Von Eugène Dabit (1898–1936) kennt man vor allem seinen Roman „Hotel du Nord“ (1929), der ihn berühmt machte und von Marcel Carné 1938 verfilmt wurde. Er zeigt sich darin als Chronist kleiner und großer Nöte, seine Sympathie gilt den Zukurzgekommenen. Als Arbeitersohn kannte er das Milieu, das er beschrieb, sehr genau, es ist in seinem überschaubaren Werk als autobiographischer Dauerhinweis verortet. „Petit–Louis“ ist ein komplett unbekannter Roman von ihm, ein Jahr nach „Hotel du Nord“ erschienen, und liegt nun zum ersten Mal auf deutsch vor.
Ein Pariser Arbeitervorort unmittelbar vor Ausbruch des 1. Weltkriegs: Der knapp 16–jährige Ich–Erzähler, Louis Decamp, den alle nur Petit–Louis nennen, muss verstört miterleben, wie sein Vater, ein Mann, der anscheinend nicht gerade zu den reflektiertesten Zeitgenossen gehört („Mein Vater ging nicht zur Wahl und las keine Zeitung“), sich freiwillig zum Kriegseinsatz meldet. Der Junge kann nun seine Lehre nicht weitermachen, alle Männer werden eingezogen, er ergattert zunächst noch einen Minijob als Wagenwäscher in einer Transportgesellschaft, derweil seine Mutter fortan als Putzfrau arbeitet; die prekäre finanzielle Lage, die sich mit dem Fortgang des Familienoberhaupts drastisch verschlimmert, liegt wie ein Grauschleier über der gesamten Szenerie. Doch die Beziehung zum Vater bleibt stark, in abenteuerlichen Eskapaden folgt er ihm sogar bis in die Kaserne, nur um ihn zu „besuchen“. Um dauerhaft noch näher bei ihm zu sein, meldet er sich nach den ersten Kriegshandlungen freiwillig zur Armee – und wird, obwohl er eigentlich noch zu jung ist, sofort als tauglich eingestuft und eingezogen.

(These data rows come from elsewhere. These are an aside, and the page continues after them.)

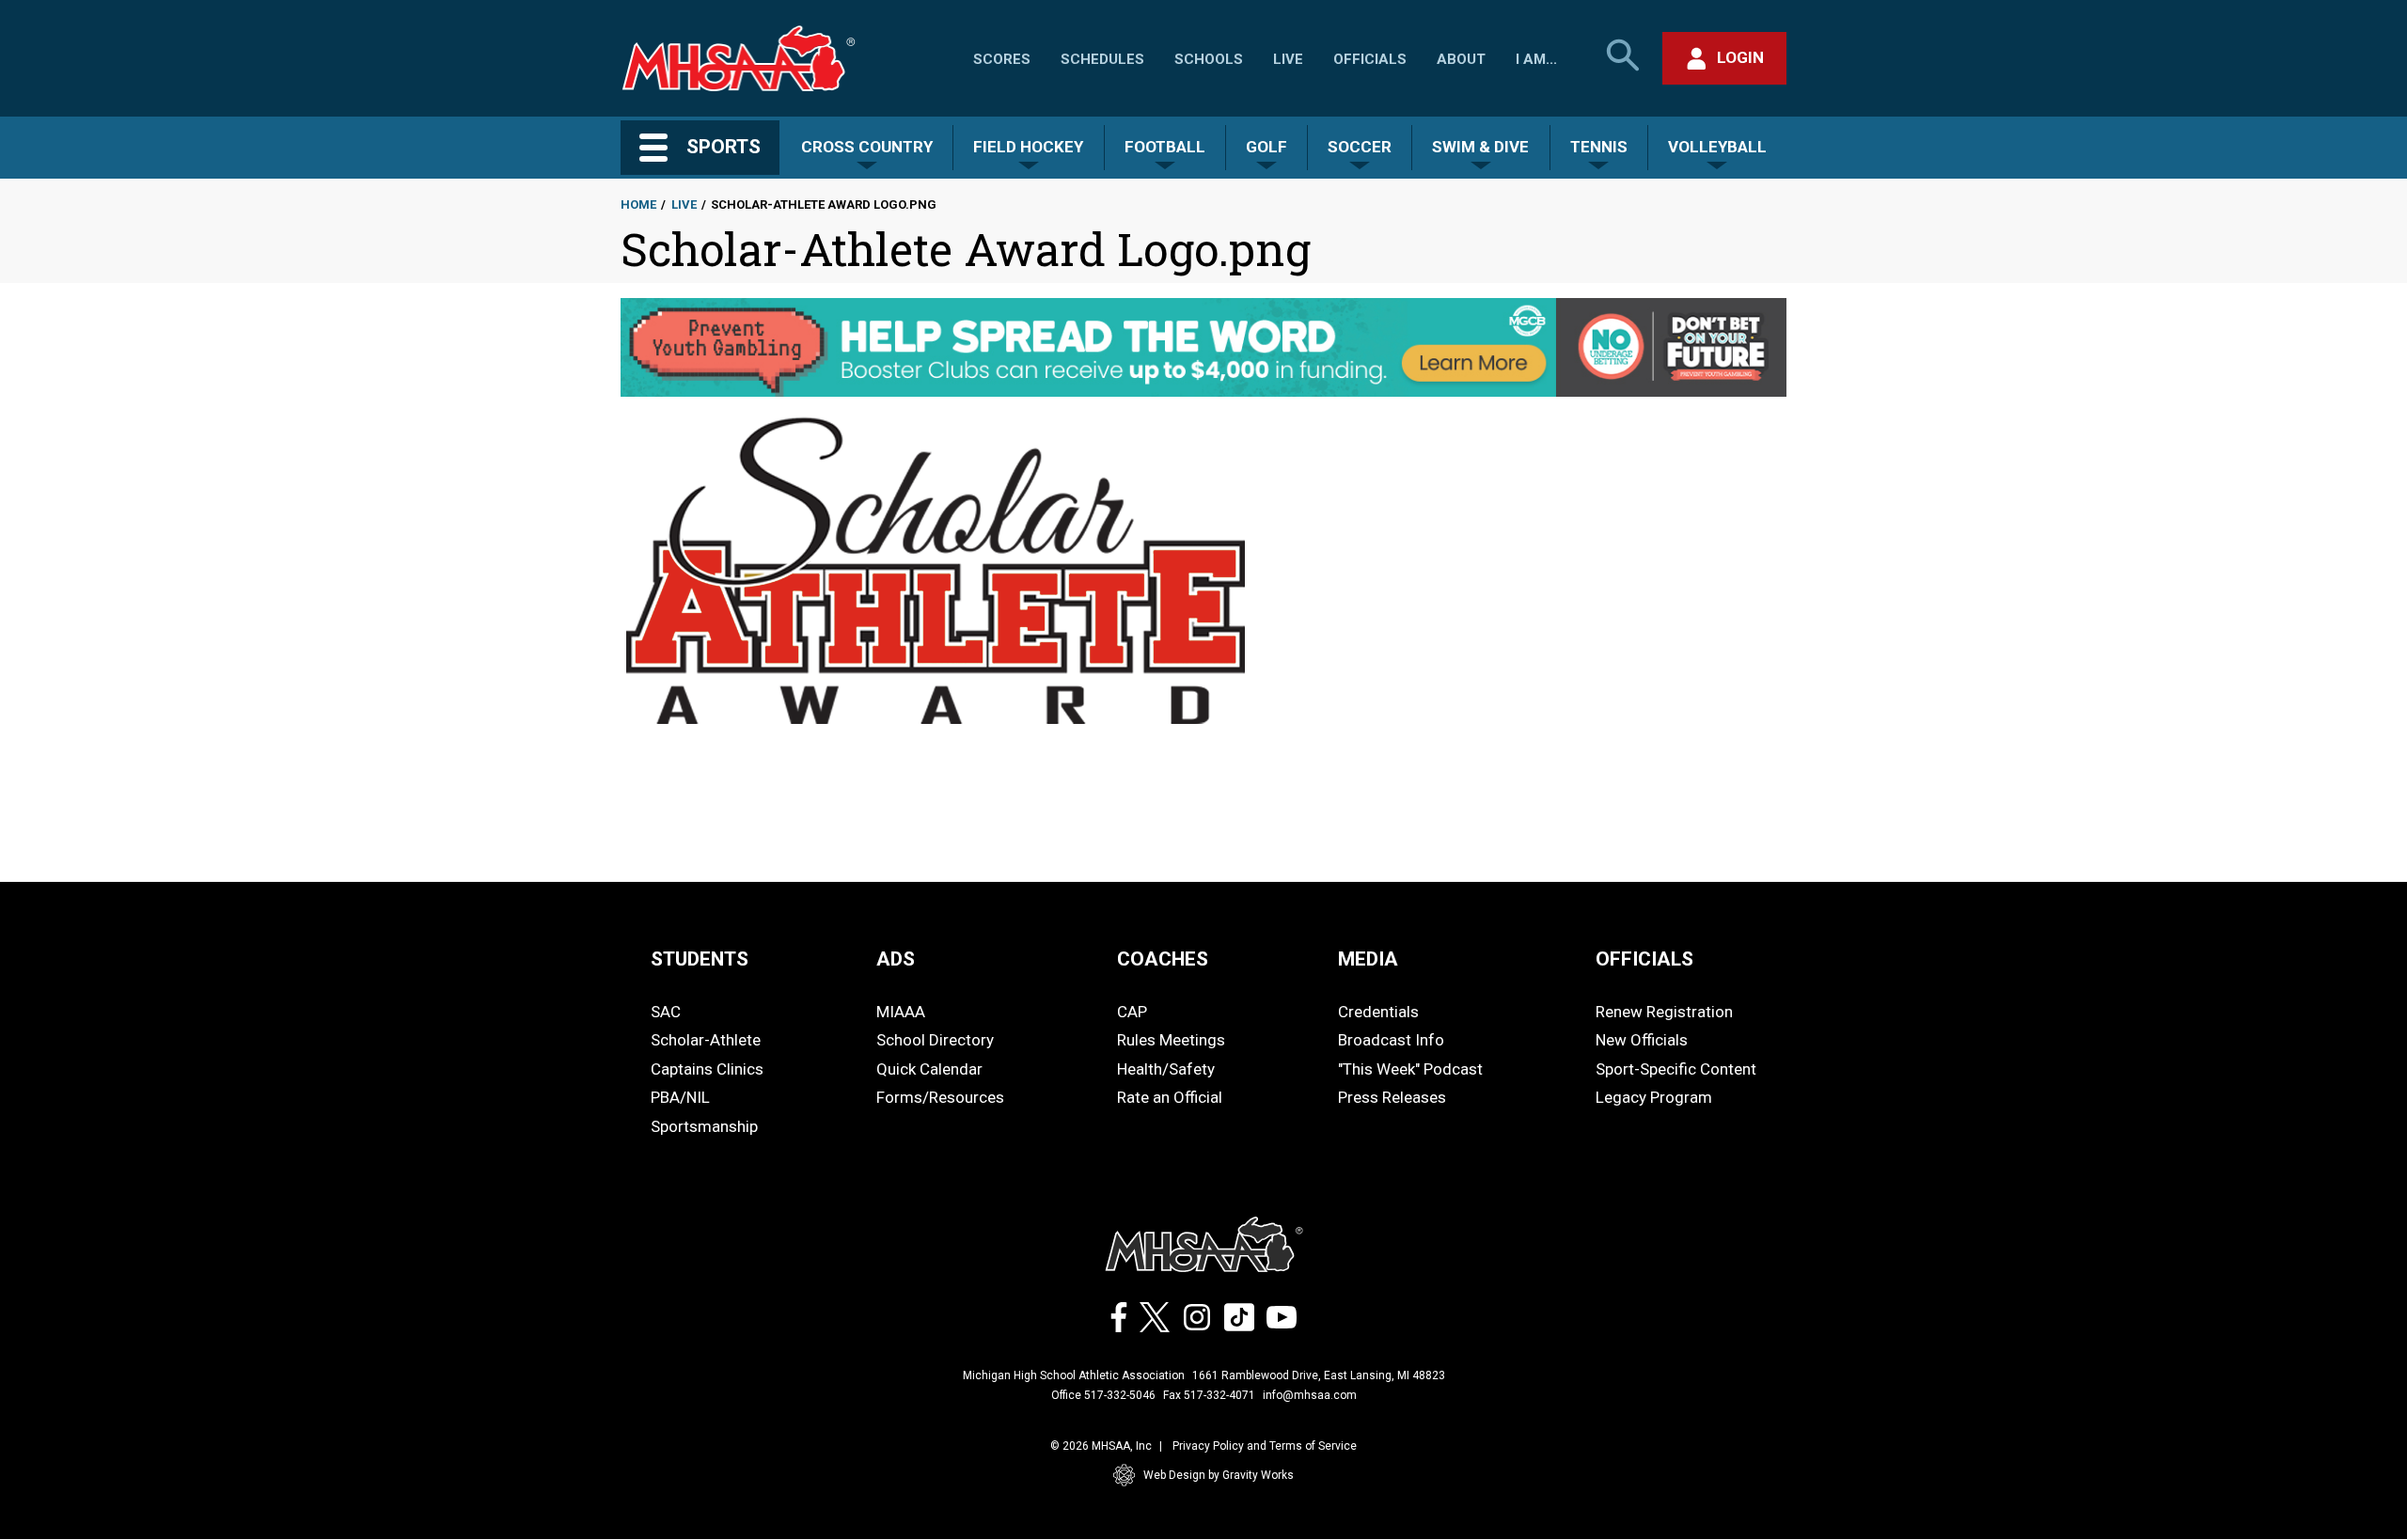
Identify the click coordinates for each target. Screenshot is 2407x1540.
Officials (1370, 59)
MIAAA (900, 1011)
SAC (666, 1011)
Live (1288, 59)
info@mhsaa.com (1310, 1395)
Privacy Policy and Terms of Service (1264, 1446)
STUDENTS (699, 959)
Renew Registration (1664, 1011)
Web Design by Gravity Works (1218, 1475)
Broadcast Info (1391, 1039)
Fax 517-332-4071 (1209, 1395)
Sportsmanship (704, 1126)
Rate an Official (1169, 1097)
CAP (1132, 1011)
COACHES (1162, 959)
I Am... (1536, 59)
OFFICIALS (1644, 959)
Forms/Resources (940, 1097)
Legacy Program (1654, 1097)
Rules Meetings (1171, 1039)
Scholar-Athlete (706, 1039)
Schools (1208, 59)
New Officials (1642, 1039)
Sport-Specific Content (1676, 1069)
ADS (895, 959)
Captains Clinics (707, 1069)
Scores (1001, 59)
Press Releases (1392, 1097)
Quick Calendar (929, 1069)
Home (638, 204)
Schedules (1102, 59)
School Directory (935, 1039)
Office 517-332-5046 (1103, 1395)
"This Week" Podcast (1410, 1069)
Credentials (1378, 1011)
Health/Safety (1166, 1069)
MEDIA (1368, 959)
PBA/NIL (680, 1097)
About (1461, 59)
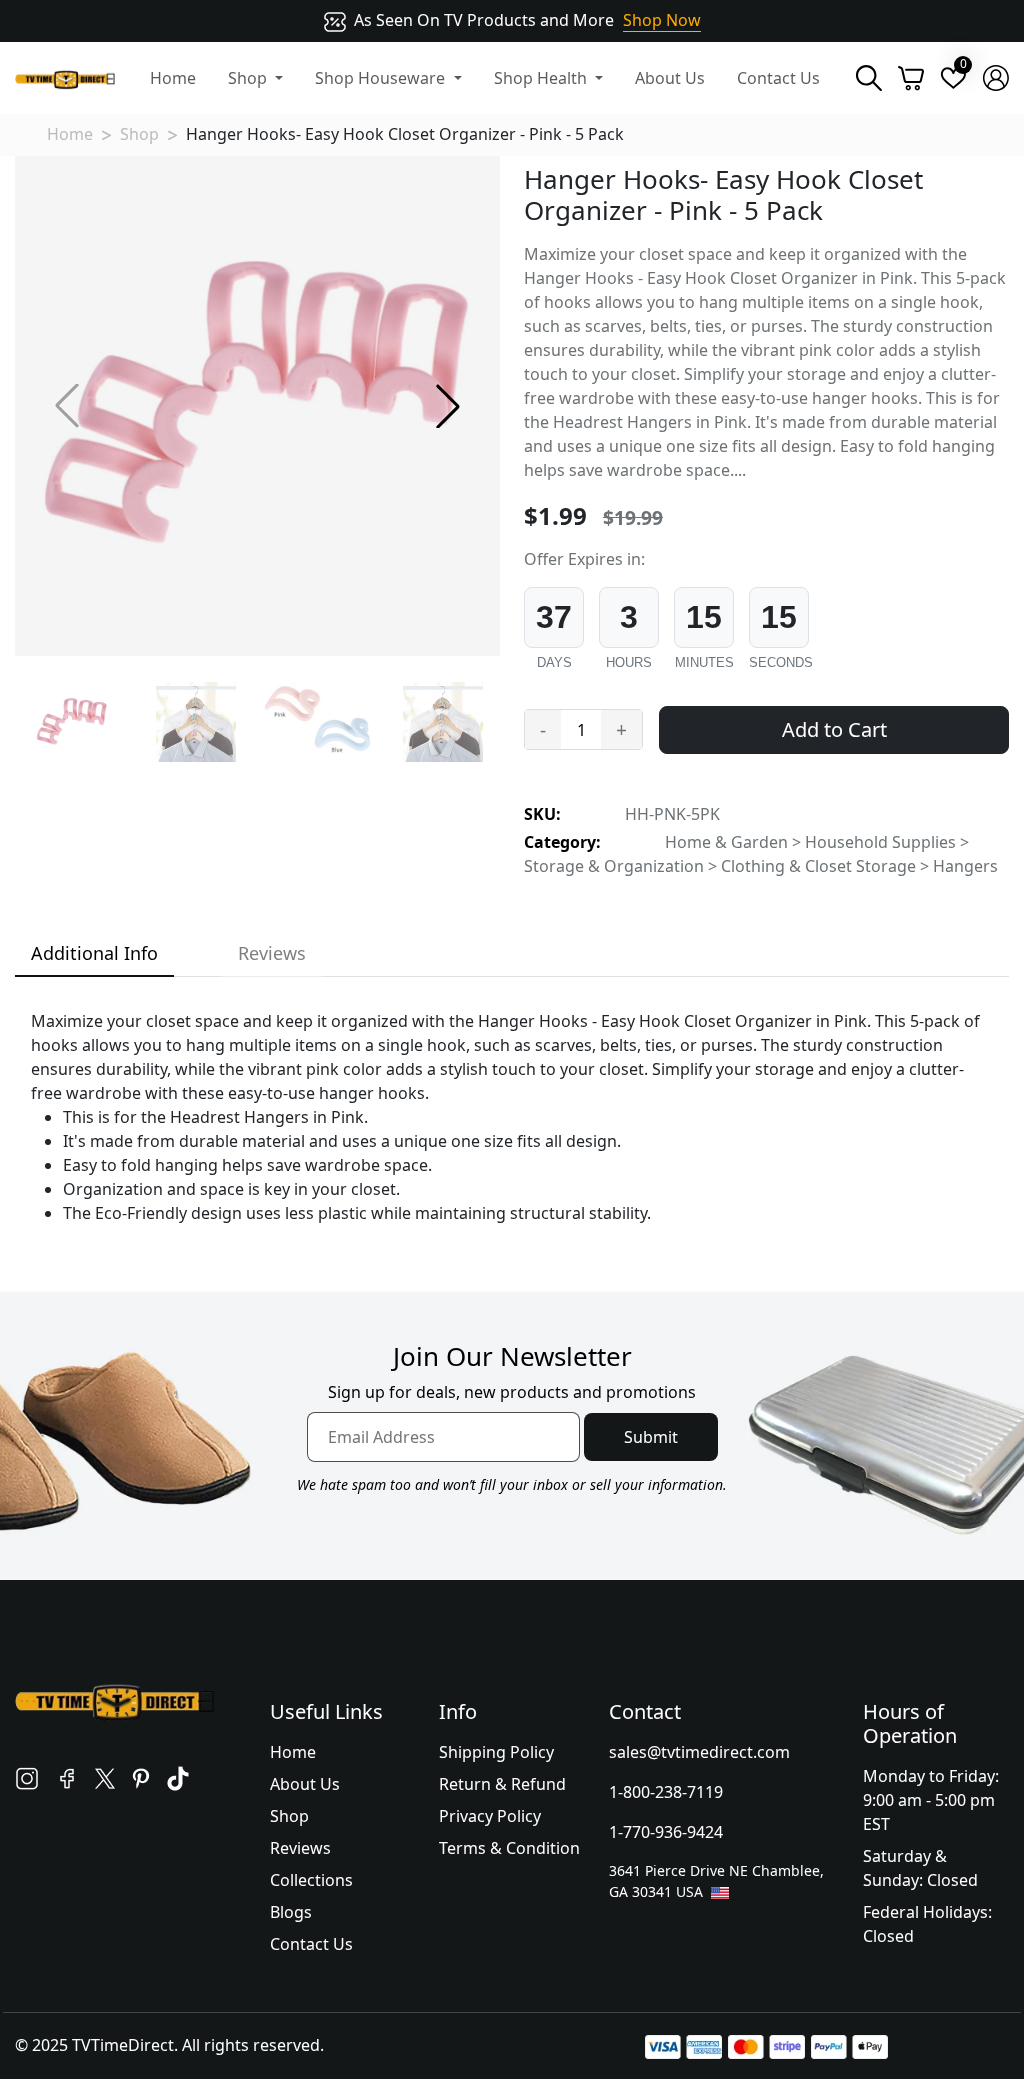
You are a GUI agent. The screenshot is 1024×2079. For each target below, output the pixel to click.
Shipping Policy (496, 1752)
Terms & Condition (509, 1848)
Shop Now (662, 20)
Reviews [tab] (272, 953)
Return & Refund (502, 1784)
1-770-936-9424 (666, 1832)
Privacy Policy (490, 1816)
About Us (670, 78)
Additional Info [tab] (94, 953)
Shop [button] (249, 78)
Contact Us (778, 78)
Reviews (300, 1848)
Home (173, 78)
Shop (139, 134)
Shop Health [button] (542, 78)
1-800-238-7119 (666, 1792)
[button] (448, 406)
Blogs (291, 1912)
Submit (651, 1437)
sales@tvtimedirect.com (699, 1752)
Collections (311, 1880)
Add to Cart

Der zweite Teil der Romans fokussiert sich insbesondere auf diese Zeit beim Militär. Louis bleibt zunächst weitab vom kriegerischen Geschehen, soldatisches Einerlei, Langeweile und Einsamkeit bestimmen sein Leben. Das Militär gerät zu einer einzigen Enttäuschung. Vielleicht kann er dienstuntauglich geschrieben werden? Er simuliert Krankheiten und Wahnvorstellungen, doch sein Theater verfängt nicht und er handelt sich Arrest ein. Aus seiner Einsamkeit retten wird ihn die Freundschaft zu einem anderen jungen Soldaten, der dem mitunter orientierungslos wirkenden Louis die Augen öffnet, ihn für die schöneren Dinge des Lebens sensibilisiert. An manchen Stellen bekommt der Roman durch die auferlegte Nähe zu seinem neuen Kameraden dabei eine Schlagseite ins Schwülstige, etwa, wenn es heißt: „Ich lasse meinen Freund nicht aus den Augen. Wie gewandt er sich bewegt, wie er sich gibt (…). Ich würde ihn umschwärmen, ihm so viel Liebe schenken.“ Man sollte sich dadurch nicht irritieren lassen, es ist eine Diktion, die in der Literatur dieser Epoche in Frankreich des öfteren vorzufinden ist (vor allem bei André Gide, aber auch bei Saint–Exupéry oder Emmanuel Bove).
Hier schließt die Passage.